The most bizarre feature of this testimony is the hump expanding in some curious way before the creature finally submerged. We read that the foremost hump doubles in size as the object slowly submerged. Prior to this, the creature, in an almost equally bizarre manner, lay on the surface for several minutes.

Critics of reports like this try to deflect by stating this type of behaviour is at worst impossible or at best unheard of. They attempt to achieve this by framing the Loch Ness Monster as a simple creature with little in the way of novel behaviour. The actual lesson of Loch Ness Monster research is not to make the beast too simple, but neither make it too complex.

In my opinion, and that of monster researchers of times past, the creature possesses organs capable of quite notable positive buoyancy. This seems to be achieved via sacs or something similar that line its back and possibly sides. The action of these sacs is believed to be observed when the creature has been seen on multiple occasions changing its back contours.

Of course, we have various examples of creatures with inflatable air sacs. In fact, to see an example of positive buoyancy "in extremis", watch the YouTube clip below.

You could say our pufferfish puts the alleged extreme buoyancy of the Loch Ness Monster to shame! Clearly, the pufferfish employed its inflation ability as a defence mechanism. Why the Loch Ness Monster does this is not as clear. The creature starts off in this non-inflation mode as its neck juts out of the water. The depth at 18 metres out is less than 70 feet and one assumes the LNM is at near neutral buoyancy.

Once it moves further out, positive buoyancy kicks in while it appears to do nothing at all after its presumed meal. Then we have this extraordinary ballooning effect of the foremost hump. A strange thing to observe if this was only a seal, otter or cormorant!

I feel we have some kind of clue here but the final hump action is initially counter-intuitive. If the creature is submerging, it must go from positive to negative buoyancy and the description of the beast acting as if it is was being "pulled" into the water suggests a rapid change in buoyancy.

The natural assumption to make is that the hump would deflate to effect this transition as if air was being expelled. In fact, the opposite appears to happen! However, it may be that the swelling of the hump is not due to an intake of air but rather water from the loch. Certainly, the aforementioned pufferfish can take in water or air to inflate itself.

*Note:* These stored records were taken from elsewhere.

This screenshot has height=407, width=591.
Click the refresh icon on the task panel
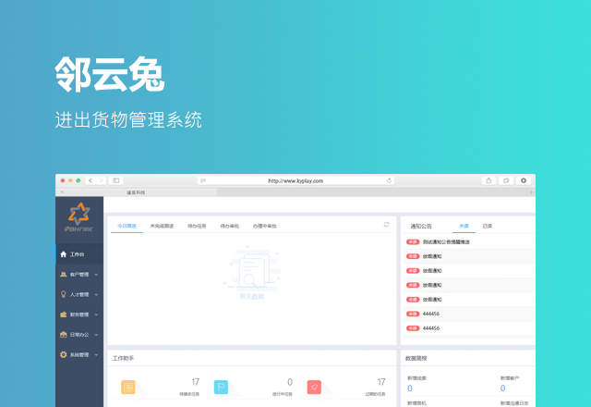point(387,225)
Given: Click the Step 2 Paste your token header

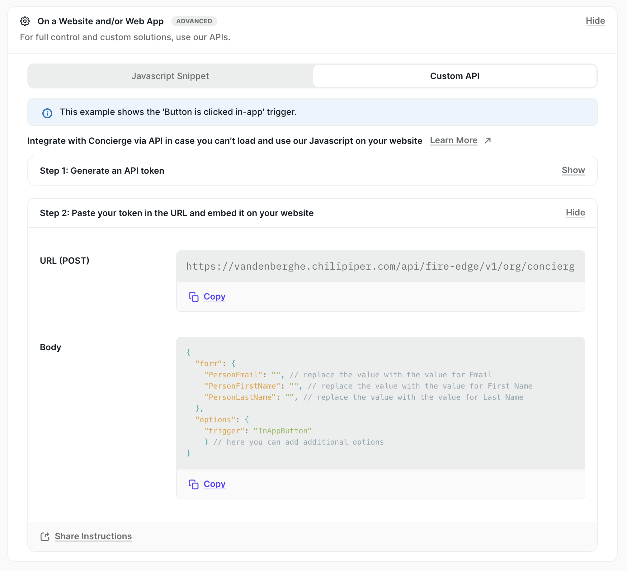Looking at the screenshot, I should point(177,213).
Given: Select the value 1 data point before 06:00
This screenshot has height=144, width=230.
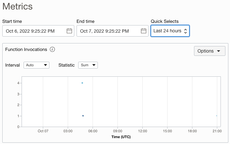Looking at the screenshot, I should click(x=83, y=116).
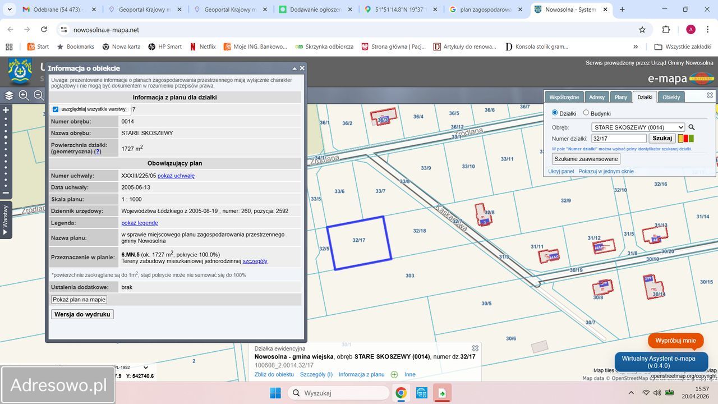Toggle 'uwzględniaj wszystkie warstwy' checkbox
This screenshot has height=404, width=718.
(56, 109)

That would certainly make the creature heavier, but would it make it denser than if the hump was fully deflated? Perhaps a rapid water intake does aid a rapid dive, but since this behaviour is rarely (if ever) seen in other accounts of the creature sinking, it does not appear to be a necessity to normal submergence.


This blog accepts that John MacLean had one of the closest encounters with the Loch Ness Monster on record. Witnesses are more reliable and accurate than sceptics claim and no one who believes in a Loch Ness Monster should allow this to be so easily taken away. Certainly, at about sixty feet away, any debunking involving seals, otters or cormorants requires more than just saying so.

Of course, it is possible that John MacLean lied about his account. If anyone has evidence to that effect, let them bring it forward. Any suggestion that he lied because there is no Loch Ness Monster is circular reasoning.


As it turns out, Whyte and Dinsdale do mention the MacLean sighting favourably. This is an occasional problem is doing index based research, as your subject may not always appear in the index.

Constance Whyte mentions the sighting in her "Appendix A" of additional reports while Tim Dinsdale mentions it anonymously in his "Jigsaw Puzzle" chapter when tail sightings are analysed. It is clear from one of the descriptions that he is referring to J. MacLean.

One well known sceptical researcher took my initial statement on the Whyte/Dinsdale silence to be negative on MacLean (as if these authors "knew" something about him and quietly dropped it). Unfortunately (for him), he was wrong.